Virilidad religiosa: "Món Mascle", de Terenci Moix

Con el comienzo del año nuevo, uno ha de empezar la dieta, debe dejar de fumar o, al menos, escribir una lista de propósitos: hay que prometerse algo, lo que sea. Sin embargo, en mi vida he hecho dieta, no fumo y, en general, el concepto del propósito me produce el mismo rechazo casi alérgico que cualquier forma de autoayuda... Pero vamos a probar: primer propósito bloggero para el nuevo año: me propongo tener al menos un propósito.

Bien.

Segundo y auténtico propósito bloggero: pues, bueno, no sé, por ejemplo escribir entradas más cortas y digeribles. Y que, puestos a pedir, comporte menos tiempo escribirlas, pudiendo así publicar más frecuentemente.

A ver.

Supongo que podría continuar, pero entonces la lista de propósitos se convertiría en una segunda carta a los reyes magos.

INFORMACIÓN MOSTRADA
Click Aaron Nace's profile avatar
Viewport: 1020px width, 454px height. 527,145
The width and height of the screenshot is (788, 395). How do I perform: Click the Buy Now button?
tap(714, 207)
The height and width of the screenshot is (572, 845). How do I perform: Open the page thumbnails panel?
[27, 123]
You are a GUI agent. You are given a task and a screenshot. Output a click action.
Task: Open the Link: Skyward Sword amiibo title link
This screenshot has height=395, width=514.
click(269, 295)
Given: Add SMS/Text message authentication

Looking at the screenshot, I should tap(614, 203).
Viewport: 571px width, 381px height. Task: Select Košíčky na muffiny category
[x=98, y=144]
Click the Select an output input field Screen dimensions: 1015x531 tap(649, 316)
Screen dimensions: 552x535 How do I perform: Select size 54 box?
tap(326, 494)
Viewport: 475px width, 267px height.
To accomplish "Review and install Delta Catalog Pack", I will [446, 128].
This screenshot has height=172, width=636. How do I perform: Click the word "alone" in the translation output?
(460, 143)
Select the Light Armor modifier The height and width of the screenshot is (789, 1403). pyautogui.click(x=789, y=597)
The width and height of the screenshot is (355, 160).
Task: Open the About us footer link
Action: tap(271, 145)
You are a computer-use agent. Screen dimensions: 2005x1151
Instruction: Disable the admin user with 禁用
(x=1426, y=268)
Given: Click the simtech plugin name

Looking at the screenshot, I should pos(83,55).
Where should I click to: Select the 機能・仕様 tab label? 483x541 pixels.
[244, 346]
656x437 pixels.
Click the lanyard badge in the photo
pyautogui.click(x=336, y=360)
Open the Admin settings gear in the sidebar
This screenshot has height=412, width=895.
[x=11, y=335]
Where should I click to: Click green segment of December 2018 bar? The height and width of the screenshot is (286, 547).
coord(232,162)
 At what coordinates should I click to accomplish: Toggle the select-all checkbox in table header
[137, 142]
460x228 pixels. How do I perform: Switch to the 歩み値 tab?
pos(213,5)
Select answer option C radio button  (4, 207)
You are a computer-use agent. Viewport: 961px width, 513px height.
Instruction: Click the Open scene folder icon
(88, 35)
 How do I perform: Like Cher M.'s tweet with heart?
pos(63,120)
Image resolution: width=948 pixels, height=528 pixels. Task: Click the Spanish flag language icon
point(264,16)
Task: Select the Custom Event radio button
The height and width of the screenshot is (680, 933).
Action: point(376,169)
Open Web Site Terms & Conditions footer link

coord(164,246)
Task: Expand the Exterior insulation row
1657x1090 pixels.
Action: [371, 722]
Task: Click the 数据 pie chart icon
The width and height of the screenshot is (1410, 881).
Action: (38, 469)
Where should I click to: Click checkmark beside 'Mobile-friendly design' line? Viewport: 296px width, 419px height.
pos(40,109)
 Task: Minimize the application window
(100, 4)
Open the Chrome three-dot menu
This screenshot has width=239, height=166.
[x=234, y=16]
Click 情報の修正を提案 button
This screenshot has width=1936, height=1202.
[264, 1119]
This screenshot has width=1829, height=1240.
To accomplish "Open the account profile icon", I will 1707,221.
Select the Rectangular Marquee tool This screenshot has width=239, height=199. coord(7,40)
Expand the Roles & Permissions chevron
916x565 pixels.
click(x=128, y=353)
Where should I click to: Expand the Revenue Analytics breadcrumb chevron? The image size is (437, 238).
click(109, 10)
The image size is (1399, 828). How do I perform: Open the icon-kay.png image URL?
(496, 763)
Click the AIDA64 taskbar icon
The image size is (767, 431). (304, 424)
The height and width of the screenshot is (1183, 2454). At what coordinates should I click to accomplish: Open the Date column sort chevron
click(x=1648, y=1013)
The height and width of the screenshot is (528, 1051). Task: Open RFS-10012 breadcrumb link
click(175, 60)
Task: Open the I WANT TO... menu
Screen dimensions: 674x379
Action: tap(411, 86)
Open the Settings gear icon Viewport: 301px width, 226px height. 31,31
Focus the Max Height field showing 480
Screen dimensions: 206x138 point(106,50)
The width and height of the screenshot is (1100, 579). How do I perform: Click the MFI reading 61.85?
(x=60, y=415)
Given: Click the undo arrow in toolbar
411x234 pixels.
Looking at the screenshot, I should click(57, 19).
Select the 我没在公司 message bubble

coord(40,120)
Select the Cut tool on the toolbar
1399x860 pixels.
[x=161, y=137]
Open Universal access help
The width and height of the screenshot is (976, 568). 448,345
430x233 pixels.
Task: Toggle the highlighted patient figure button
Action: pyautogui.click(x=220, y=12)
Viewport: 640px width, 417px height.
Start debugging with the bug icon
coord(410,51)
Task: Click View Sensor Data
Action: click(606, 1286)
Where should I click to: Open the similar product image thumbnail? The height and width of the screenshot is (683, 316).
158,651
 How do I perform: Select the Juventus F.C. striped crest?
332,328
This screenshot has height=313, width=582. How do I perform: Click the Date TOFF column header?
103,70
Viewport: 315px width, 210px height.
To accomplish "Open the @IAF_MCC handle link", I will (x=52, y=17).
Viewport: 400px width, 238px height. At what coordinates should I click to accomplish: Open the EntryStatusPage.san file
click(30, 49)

PROBLEMAS A RESOLVER
1. Transcribe literalmente el fragmento del texto proporcionado que empieza con "Con el comienzo" y continúa hasta "publicar más frecuentemente.".
2. Enumera todas las cosas que, según el texto proporcionado, uno ha de hacer con el comienzo del año nuevo.

RESPUESTAS CORRECTAS
1.
Con el comienzo del año nuevo, uno ha de empezar la dieta, debe dejar de fumar o, al menos, escribir una lista de propósitos: hay que prometerse algo, lo que sea. Sin embargo, en mi vida he hecho dieta, no fumo y, en general, el concepto del propósito me produce el mismo rechazo casi alérgico que cualquier forma de autoayuda... Pero vamos a probar: primer propósito bloggero para el nuevo año: me propongo tener al menos un propósito.

Bien.

Segundo y auténtico propósito bloggero: pues, bueno, no sé, por ejemplo escribir entradas más cortas y digeribles. Y que, puestos a pedir, comporte menos tiempo escribirlas, pudiendo así publicar más frecuentemente.

2.
- Empezar la dieta
- Dejar de fumar
- Escribir una lista de propósitos